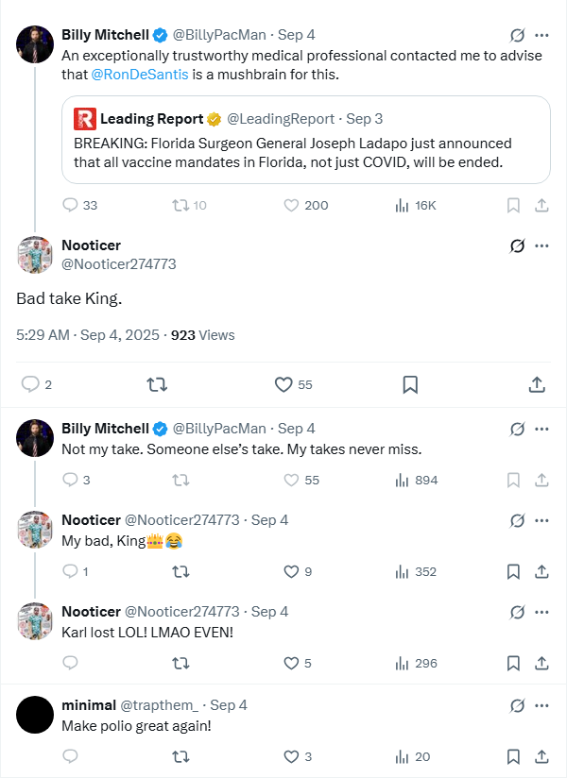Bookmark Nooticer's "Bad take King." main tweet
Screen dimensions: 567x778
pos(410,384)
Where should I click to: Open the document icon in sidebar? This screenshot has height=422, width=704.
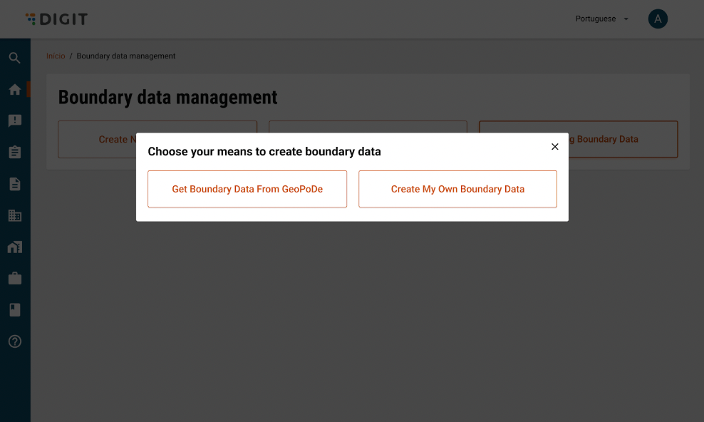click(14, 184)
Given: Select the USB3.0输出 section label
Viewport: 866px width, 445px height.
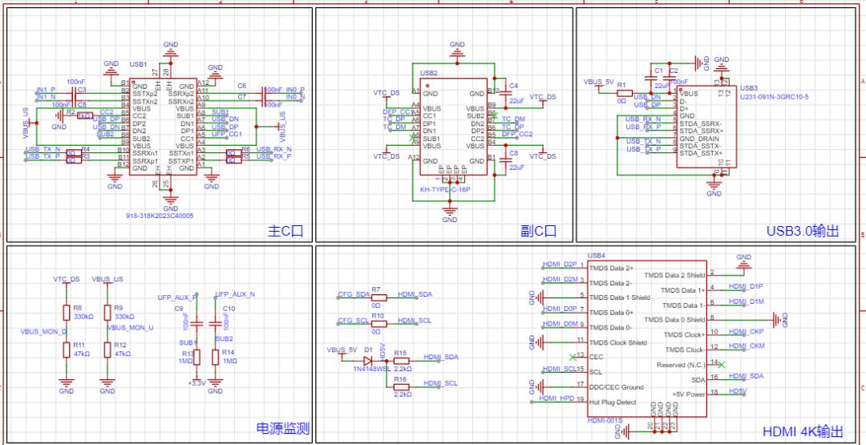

● PROBLEM DETAILS
Output only the lines running from the one containing "Where should I" to the end of the records, inclusive and exact; skip the pictures.

● EXPECTED ANSWER
Where should I click to: Open the document icon in sidebar? This screenshot has height=422, width=704.
click(14, 184)
Given: Select the USB3.0输出 section label
Viewport: 866px width, 445px height.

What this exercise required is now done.